1999 apostolic exhortation by Pope John Paul II

Ecclesia in Asia is an apostolic exhortation issued by Pope John Paul II to serve as a blueprint for the expansion of the Roman Catholic faith in Asia. It summarises ideas and conclusions of the Special Asian Synod held in Rome from April 18 to May 14, 1998. It was officially promulgated by John Paul II in New Delhi, India on November 6, 1999.

The document stated that "just as in the first millennium the Cross was planted on the soil of Europe, and in the second on that of the Americas and Africa, we can pray that in the Third Christian Millennium a great harvest of faith will be reaped in this vast and vital continent of Asia" (EA 1) (JP II 1999:359).

The Exhortation is composed of seven parts dealing with the following themes: the Asian context, Jesus as Savior, the Holy Spirit as Lord and Giver of life, proclamation of Jesus in Asia (with a focus on inculturation), communion and dialogue for mission (with a focus on ecumenical and interreligious dialogue), the service of human promotion, and Christians as witnesses to the Gospel.

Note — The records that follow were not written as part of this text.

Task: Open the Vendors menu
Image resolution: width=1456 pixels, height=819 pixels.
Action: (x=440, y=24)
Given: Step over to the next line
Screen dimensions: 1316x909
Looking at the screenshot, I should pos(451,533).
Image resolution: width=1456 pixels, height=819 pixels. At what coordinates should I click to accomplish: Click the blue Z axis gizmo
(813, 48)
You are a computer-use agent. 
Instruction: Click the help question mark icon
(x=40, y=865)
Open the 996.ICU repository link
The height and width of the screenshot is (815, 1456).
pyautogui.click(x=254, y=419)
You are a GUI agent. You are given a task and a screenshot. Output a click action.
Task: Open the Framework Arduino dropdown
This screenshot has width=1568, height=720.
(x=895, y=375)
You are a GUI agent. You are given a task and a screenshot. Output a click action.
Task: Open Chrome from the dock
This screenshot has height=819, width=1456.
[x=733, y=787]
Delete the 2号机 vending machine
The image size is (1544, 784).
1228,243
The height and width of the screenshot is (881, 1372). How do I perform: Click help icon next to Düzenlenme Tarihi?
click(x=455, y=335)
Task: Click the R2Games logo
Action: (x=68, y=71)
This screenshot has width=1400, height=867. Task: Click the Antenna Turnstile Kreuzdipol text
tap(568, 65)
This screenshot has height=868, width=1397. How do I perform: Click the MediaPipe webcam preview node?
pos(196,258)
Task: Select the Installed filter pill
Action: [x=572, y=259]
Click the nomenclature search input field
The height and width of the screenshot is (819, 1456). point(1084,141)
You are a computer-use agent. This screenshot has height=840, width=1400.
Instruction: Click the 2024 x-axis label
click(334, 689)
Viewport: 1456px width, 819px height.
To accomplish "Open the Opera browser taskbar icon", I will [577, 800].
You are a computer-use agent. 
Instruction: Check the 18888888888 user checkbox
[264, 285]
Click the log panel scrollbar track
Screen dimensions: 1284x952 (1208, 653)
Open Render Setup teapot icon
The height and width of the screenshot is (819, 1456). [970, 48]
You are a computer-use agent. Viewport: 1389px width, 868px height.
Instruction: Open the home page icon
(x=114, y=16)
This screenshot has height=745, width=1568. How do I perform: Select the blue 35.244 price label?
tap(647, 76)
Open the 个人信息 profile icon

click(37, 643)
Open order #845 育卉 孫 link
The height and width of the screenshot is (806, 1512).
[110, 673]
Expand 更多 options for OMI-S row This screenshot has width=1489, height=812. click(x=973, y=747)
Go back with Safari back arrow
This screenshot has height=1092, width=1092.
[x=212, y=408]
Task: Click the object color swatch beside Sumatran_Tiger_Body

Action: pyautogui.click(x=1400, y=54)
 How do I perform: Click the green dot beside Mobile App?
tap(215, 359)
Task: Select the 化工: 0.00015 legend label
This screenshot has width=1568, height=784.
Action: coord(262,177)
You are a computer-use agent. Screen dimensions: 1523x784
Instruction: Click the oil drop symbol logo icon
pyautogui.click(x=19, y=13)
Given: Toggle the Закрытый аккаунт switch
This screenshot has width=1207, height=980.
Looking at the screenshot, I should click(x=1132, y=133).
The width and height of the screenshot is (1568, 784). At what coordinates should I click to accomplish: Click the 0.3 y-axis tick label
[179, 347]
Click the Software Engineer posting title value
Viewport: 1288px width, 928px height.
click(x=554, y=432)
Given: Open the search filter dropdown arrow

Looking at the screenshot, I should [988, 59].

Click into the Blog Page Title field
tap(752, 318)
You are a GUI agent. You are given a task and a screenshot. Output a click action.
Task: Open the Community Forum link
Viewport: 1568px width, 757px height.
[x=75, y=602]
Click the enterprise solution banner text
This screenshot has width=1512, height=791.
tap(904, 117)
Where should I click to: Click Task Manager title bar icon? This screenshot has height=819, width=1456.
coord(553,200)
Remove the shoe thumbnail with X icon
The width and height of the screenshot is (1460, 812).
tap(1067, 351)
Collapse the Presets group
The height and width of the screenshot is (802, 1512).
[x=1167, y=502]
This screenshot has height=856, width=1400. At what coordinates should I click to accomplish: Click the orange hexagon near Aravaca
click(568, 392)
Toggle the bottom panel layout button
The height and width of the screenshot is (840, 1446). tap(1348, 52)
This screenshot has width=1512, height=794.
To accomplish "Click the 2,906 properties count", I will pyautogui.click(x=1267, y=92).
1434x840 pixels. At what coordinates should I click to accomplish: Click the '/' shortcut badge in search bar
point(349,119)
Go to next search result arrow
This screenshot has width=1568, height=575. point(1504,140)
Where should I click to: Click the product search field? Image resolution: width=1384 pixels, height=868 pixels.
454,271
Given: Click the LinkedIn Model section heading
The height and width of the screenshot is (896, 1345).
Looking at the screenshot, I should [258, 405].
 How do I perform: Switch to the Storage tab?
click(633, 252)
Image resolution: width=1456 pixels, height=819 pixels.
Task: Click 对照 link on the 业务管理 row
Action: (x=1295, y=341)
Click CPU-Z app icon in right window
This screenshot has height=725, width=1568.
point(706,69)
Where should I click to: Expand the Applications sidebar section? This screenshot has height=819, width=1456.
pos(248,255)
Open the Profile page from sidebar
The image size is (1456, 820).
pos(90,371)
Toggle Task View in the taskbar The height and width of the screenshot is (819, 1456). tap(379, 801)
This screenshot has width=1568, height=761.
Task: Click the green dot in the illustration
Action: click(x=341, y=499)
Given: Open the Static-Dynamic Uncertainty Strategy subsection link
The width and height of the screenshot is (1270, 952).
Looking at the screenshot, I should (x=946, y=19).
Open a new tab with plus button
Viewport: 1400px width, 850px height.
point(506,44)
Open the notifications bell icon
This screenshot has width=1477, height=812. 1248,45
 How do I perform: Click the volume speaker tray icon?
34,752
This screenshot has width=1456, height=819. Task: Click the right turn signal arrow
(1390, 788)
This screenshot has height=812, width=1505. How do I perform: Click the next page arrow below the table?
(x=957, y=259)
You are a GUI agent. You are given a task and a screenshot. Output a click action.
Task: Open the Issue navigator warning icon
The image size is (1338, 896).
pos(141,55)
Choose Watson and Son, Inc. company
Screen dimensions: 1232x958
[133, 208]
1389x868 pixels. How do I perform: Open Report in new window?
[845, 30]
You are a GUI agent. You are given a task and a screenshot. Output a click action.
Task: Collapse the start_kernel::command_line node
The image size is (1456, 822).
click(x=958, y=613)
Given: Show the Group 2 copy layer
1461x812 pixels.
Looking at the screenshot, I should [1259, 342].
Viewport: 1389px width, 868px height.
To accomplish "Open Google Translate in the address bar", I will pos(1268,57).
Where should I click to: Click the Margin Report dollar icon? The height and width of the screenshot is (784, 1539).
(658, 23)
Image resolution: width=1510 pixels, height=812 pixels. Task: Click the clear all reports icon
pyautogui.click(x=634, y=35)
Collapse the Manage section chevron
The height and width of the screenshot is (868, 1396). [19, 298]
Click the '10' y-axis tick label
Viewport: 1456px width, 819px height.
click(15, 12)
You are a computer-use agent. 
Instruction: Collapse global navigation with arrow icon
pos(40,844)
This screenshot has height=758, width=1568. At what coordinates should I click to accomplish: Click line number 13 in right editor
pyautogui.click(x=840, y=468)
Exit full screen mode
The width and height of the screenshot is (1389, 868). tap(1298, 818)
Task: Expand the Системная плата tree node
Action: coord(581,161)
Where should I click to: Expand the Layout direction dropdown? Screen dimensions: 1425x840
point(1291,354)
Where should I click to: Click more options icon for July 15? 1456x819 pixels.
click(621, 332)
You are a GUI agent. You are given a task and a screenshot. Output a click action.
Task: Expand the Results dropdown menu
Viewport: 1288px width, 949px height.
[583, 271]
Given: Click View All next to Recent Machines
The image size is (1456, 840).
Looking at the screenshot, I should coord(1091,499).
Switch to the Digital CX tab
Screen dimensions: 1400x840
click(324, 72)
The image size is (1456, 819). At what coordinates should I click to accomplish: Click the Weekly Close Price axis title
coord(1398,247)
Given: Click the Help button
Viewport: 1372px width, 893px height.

The long document concludes as "The peoples of Asia need Jesus Christ and his Gospel. Asia is thirsting for the Living water that Jesus alone can give (cf. Jn 4:10–15). The disciples of Christ in Asia must therefore be unstinting in their efforts to fulfil the mission they have received from the Lord, who has promised to be with them to the end of the age (cf. Mt 28:20). Trusting in the Lord who will not fail those whom he has called, the Church in Asia joyfully makes her pilgrim way into the Third Millennium."